La galerie d'Hervé Perdriolle montrait pour sa part de l'art populaire indien contemporain, notamment toute une série de petits papiers dessinés genre "patua", à fonction magique, destinés par des peintres anonymes ambulants à permettre aux défunts de se libérer des démons qui auraient voulu traîner leurs âmes en enfer (je récite, approximativement sans doute, la leçon que me fit la charmante hôtesse de la galerie). Les patua sont aussi des rouleaux narrant des histoires terrifiantes appuyant visuellement les récits de conteurs-peintres ambulants (voir ci-contre ce rouleau extrait du site web de la galerie). La galerie d'Hervé Perdriolle donne là-dessus ses éclaircissements.

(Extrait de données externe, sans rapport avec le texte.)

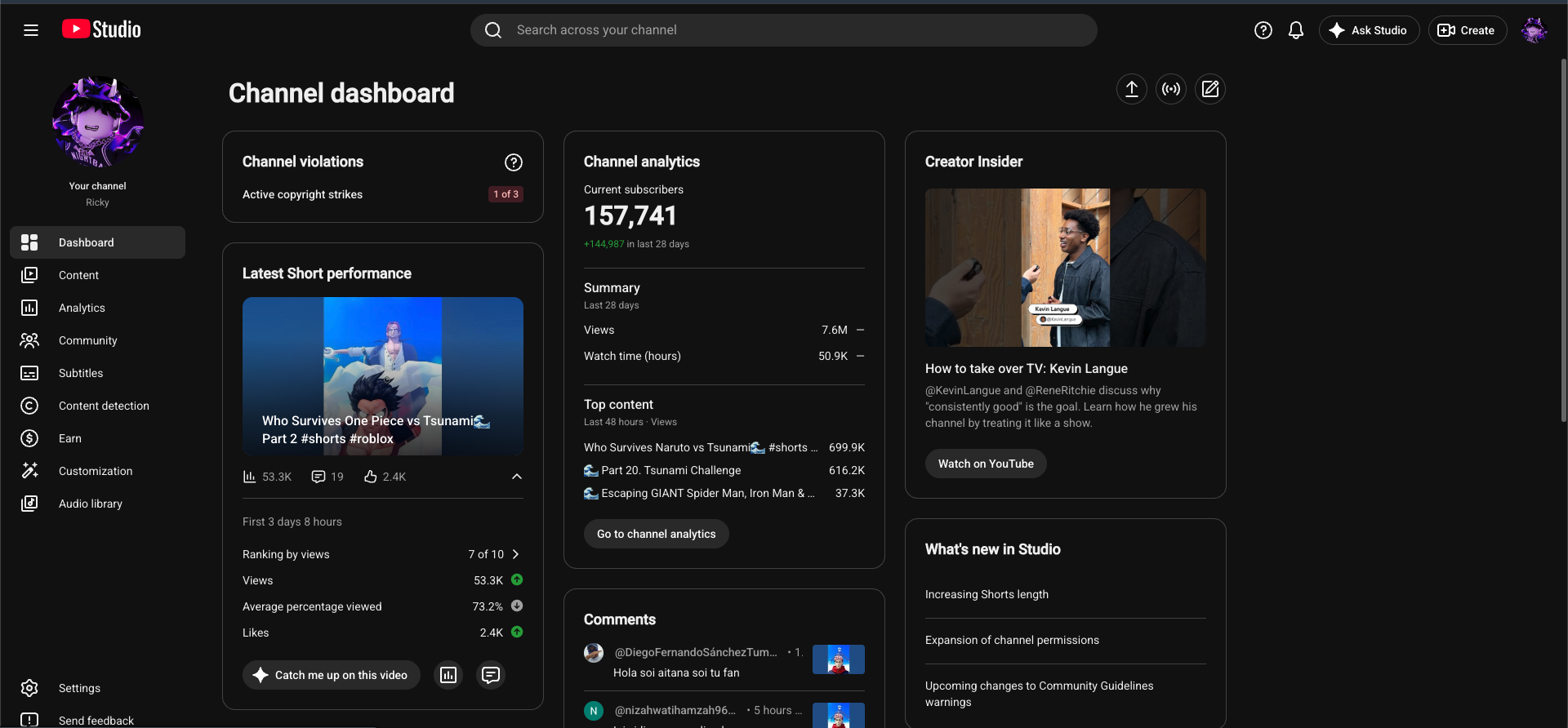
Task: Click the channel search field
Action: coord(784,30)
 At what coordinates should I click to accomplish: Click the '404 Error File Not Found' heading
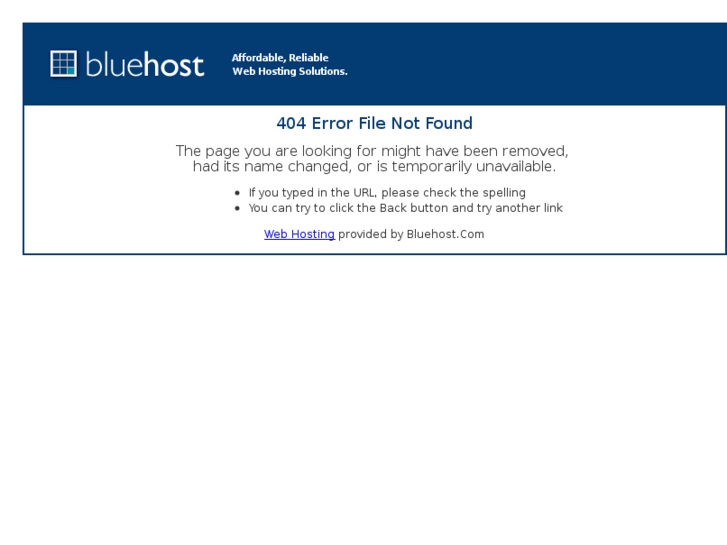pyautogui.click(x=374, y=123)
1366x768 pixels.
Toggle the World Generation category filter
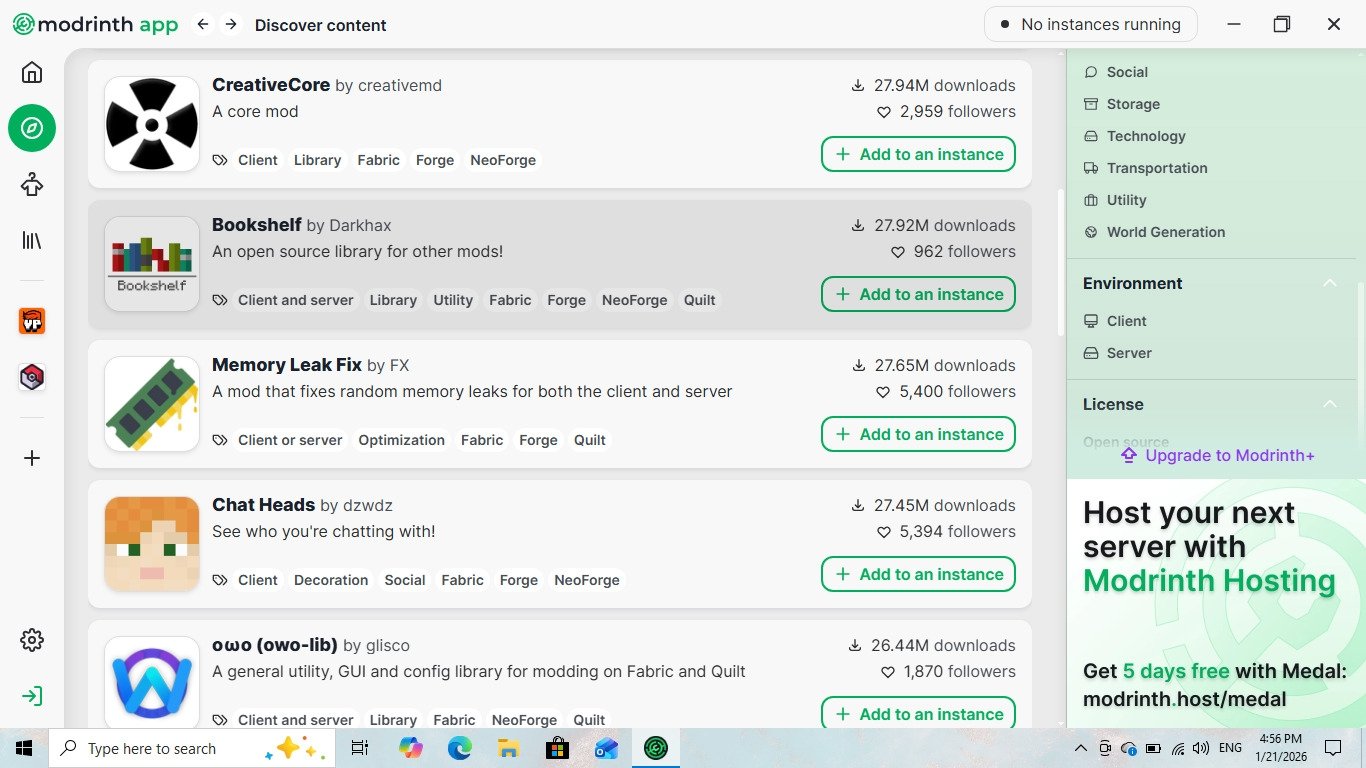click(1165, 232)
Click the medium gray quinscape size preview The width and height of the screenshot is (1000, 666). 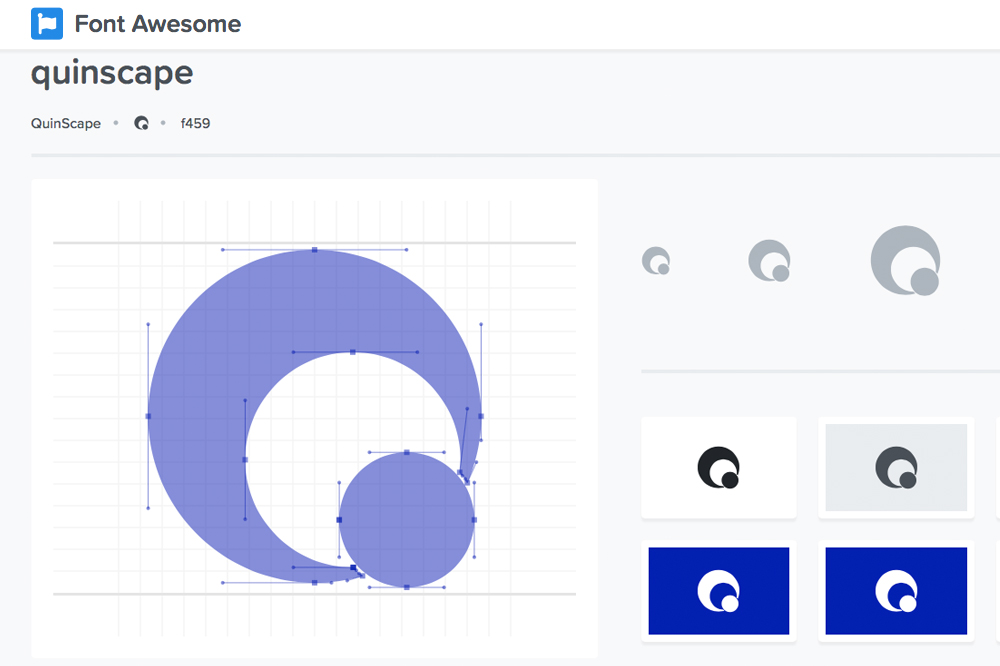coord(770,261)

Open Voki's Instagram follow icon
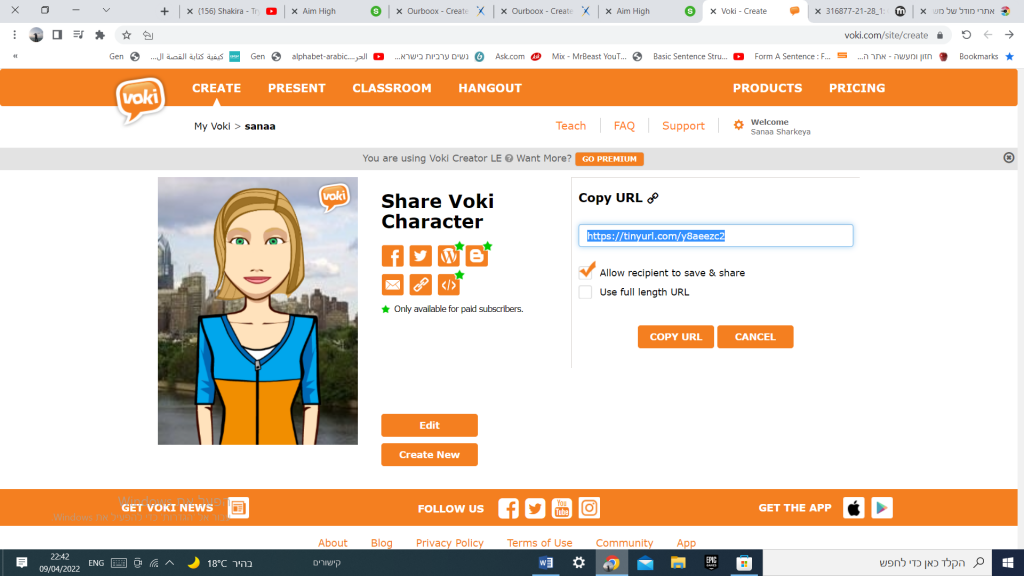click(589, 508)
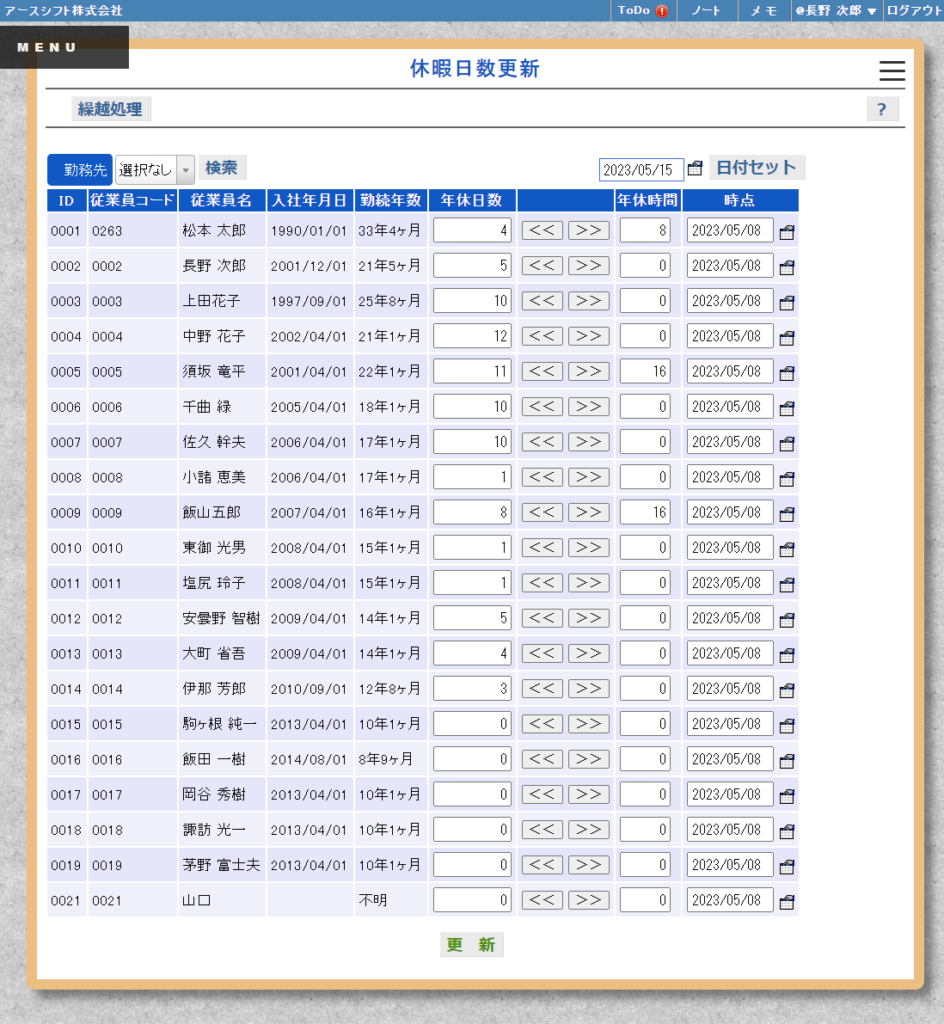Expand the @長野 次郎 user dropdown
The height and width of the screenshot is (1024, 944).
click(837, 11)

Dessin de Radmila Peyovic, extrait du catalogue de l'exposition "Ai Marginali dello Sguardo" de 2007 en Italie
Philippe Eternod et David Mermod formaient un couple de galeristes extrêmement passionnés à un autre étage, gambadant mentalement d'un créateur à l'autre d'une manière tourbillonnante qui donnait l'impression d'une valse aux murs tapissés de dessins d'Aloïse, de Gaston Teuscher, de Jules Fleuri, de Raphaël Lonné, d'Abrignani, de Radmila Peyovic, etc. Au milieu de cette valse, apparut brusquement le visage du créateur ACM qui me serra la pogne dans un flash ultra fugitif qui me donna le regret de ne pas en savoir plus. Ces initiales mystérieuses avaient tout à coup un visage.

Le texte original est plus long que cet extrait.